Washington's Regime-Change Rhetoric and the State of Talks

The Trump administration has made no effort to disguise its objective. Secretary of State Marco Rubio, whose parents left Cuba in the 1950s before Fidel Castro's communist revolution, called Cuba 'a disaster' last month, saying its 'economic system doesn't work.' 'Cubans can only be successful if they leave the country,' Rubio said. 'That has to change, and for that to change, you have to change the people in charge.'

Rubio also disputed Havana's characterisation of the US energy restrictions as a blockade. On 27 March 2026, he said publicly: 'There is no naval blockade around Cuba,' adding that the reason Cuba lacks fuel 'is because it wants it for free and people don't give away oil and fuel for free unless it was the Soviet Union subsidising them or Maduro subsidising them.'

Deputy Foreign Minister Josefina Vidal, who helped broker the 2014 Obama-era diplomatic thaw with the United States, told Agence France-Presse this week that any US-Cuba talks to de-escalate tensions remain at a 'very preliminary' stage.
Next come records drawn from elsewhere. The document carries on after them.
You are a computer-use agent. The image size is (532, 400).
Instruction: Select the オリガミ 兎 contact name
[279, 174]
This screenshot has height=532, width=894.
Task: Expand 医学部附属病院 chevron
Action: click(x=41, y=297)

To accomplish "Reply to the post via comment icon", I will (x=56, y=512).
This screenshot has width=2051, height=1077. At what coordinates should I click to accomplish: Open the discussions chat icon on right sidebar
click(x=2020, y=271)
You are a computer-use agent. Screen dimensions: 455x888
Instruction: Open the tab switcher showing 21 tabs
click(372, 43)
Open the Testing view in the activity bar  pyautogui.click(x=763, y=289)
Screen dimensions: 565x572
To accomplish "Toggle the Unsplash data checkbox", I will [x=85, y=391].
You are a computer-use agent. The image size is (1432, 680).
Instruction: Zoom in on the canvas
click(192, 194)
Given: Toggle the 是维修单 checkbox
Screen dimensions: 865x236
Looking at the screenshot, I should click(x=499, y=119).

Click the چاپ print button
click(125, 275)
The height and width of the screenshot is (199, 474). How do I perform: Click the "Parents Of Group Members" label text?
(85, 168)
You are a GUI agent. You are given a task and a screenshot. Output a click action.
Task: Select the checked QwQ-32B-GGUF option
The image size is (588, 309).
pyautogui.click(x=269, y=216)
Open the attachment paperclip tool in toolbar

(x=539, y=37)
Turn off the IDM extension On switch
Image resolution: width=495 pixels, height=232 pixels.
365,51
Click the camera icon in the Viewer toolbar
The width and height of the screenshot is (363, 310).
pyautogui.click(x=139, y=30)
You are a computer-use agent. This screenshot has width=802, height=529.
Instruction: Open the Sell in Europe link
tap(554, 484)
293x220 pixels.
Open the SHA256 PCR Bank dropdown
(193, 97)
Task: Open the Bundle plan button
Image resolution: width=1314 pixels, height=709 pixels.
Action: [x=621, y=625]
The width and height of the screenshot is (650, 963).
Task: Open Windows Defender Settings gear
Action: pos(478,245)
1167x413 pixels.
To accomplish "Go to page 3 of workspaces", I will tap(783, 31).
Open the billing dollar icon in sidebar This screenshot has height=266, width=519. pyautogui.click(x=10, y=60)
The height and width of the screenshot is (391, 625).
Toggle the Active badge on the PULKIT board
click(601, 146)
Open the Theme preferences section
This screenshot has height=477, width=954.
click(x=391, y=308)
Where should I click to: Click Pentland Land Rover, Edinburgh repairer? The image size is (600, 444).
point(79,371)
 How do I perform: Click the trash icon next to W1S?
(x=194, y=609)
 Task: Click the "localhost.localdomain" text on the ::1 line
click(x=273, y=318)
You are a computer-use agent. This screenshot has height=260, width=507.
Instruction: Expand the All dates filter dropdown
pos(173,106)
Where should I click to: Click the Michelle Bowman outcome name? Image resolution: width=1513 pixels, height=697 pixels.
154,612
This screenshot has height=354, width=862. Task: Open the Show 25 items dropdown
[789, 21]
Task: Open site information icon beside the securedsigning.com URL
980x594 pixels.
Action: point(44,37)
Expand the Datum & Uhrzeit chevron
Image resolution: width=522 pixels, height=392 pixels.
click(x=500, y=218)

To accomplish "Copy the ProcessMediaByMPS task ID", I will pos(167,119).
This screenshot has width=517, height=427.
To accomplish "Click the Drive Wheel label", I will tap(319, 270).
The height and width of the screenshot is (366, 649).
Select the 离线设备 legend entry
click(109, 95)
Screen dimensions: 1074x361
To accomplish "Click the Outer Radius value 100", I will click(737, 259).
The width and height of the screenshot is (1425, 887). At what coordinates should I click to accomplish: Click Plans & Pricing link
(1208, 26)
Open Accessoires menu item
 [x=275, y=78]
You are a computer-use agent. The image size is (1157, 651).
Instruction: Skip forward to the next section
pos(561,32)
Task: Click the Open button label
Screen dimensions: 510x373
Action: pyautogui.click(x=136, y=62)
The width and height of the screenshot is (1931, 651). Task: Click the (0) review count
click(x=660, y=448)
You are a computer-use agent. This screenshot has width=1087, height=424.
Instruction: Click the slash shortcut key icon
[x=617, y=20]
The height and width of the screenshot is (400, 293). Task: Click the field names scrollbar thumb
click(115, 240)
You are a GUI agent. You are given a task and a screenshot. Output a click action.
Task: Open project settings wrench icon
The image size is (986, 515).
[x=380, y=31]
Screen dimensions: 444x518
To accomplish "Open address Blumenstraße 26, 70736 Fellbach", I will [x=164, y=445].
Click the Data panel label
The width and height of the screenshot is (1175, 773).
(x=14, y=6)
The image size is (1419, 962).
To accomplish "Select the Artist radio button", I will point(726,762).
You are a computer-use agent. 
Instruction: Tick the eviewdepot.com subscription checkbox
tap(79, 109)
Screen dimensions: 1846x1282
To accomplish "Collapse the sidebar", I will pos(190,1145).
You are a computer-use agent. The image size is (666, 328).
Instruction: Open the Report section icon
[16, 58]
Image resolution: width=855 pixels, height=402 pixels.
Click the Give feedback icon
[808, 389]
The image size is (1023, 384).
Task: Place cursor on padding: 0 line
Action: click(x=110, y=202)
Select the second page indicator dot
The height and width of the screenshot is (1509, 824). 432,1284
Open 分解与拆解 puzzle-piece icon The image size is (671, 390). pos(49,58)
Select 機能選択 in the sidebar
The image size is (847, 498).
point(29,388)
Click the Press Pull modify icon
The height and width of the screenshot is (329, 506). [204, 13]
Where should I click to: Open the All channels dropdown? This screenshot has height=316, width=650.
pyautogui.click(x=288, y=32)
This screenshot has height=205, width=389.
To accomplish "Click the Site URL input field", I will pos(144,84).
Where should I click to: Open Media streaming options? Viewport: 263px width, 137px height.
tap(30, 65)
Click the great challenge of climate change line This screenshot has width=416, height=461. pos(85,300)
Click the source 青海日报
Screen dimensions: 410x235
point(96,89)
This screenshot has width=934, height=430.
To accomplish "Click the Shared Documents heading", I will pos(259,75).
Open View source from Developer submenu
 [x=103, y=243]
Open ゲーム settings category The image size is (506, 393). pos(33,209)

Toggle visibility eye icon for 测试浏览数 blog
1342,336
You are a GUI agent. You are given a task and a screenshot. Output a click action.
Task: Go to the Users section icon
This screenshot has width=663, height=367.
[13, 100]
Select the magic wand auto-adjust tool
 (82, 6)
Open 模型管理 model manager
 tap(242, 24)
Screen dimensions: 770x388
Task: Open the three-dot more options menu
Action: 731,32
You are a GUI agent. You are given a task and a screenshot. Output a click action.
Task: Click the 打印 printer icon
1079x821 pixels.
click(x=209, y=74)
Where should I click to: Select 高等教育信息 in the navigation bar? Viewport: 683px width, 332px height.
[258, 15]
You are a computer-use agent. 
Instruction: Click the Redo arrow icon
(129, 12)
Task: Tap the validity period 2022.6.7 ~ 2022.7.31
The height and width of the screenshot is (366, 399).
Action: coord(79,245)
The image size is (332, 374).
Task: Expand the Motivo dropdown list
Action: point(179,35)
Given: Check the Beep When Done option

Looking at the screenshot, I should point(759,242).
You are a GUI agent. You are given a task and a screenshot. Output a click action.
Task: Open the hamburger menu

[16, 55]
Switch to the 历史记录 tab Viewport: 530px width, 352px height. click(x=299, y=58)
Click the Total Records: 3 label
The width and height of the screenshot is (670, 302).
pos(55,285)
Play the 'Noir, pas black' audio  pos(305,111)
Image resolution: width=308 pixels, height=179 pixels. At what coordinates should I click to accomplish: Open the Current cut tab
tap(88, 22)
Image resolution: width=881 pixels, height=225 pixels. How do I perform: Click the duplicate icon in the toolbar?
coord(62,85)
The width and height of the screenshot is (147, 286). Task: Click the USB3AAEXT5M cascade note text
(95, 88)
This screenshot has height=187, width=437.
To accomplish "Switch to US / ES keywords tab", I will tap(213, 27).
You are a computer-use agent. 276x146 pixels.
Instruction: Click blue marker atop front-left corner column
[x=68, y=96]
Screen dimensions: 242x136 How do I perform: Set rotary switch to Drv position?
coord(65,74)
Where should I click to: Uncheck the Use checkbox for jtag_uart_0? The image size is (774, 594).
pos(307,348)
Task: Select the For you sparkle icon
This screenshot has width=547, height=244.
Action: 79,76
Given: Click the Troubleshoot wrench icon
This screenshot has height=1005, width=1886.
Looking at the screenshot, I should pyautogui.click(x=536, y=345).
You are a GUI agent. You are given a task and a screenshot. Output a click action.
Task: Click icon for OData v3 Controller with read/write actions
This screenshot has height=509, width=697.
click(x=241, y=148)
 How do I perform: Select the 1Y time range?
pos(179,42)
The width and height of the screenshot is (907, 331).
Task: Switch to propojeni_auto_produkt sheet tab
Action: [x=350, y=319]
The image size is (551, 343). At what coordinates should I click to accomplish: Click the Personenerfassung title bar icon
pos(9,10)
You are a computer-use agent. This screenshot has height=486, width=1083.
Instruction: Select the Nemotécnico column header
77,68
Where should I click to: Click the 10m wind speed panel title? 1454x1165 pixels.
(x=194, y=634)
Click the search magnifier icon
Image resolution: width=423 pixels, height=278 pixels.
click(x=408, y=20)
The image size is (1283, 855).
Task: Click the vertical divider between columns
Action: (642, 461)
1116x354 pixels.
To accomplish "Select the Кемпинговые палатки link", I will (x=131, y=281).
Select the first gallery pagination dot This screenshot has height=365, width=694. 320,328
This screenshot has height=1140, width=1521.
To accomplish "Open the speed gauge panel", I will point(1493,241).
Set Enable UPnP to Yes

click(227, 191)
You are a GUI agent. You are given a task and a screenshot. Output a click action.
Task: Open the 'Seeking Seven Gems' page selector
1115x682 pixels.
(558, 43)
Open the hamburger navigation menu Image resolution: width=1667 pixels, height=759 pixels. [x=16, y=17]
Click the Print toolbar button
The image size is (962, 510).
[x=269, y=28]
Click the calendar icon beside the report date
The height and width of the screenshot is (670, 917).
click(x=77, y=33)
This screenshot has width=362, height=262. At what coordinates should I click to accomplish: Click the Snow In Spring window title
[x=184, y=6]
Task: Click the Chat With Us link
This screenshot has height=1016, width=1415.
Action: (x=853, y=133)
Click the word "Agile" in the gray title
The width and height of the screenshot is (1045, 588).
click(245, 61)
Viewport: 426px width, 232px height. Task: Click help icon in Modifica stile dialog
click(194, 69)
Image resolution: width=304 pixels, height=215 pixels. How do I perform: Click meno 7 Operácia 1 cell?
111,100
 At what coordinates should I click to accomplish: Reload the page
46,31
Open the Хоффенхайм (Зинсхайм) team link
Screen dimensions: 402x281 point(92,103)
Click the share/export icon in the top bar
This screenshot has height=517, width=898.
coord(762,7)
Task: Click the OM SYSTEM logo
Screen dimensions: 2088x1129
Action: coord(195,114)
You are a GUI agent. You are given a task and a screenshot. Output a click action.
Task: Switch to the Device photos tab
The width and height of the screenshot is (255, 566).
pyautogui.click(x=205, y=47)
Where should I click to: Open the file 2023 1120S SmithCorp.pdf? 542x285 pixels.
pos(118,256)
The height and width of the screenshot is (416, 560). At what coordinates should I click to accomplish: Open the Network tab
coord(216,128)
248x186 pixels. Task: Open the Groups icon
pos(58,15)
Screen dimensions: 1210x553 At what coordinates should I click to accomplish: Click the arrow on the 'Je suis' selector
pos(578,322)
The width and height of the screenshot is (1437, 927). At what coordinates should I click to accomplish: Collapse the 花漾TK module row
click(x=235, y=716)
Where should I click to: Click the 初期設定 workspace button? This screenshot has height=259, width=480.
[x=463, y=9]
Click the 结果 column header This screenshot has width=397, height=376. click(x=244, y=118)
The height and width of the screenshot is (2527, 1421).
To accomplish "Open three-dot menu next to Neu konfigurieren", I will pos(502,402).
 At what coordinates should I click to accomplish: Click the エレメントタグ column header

The NBC interview did not happen in isolation. Two days earlier, on 7 April 2026, Diaz-Canel granted an interview to Newsweek in which he warned that Cuba would respond to any military intervention with guerrilla warfare. On that same day, hundreds of Cuban women gathered in Havana at a government-organised rally led by Deputy Prime Minister Ines Maria Chapman and Deputy Foreign Minister Vidal, calling for an end to the US energy blockade. The Associated Press reported that participants waved Cuban flags and carried signs reading 'Down with the Blockade.'

With a full NBC broadcast still to come and talks still at a 'very preliminary' stage, Sunday's unedited 'Meet the Press' interview may tell considerably more about where this confrontation is heading.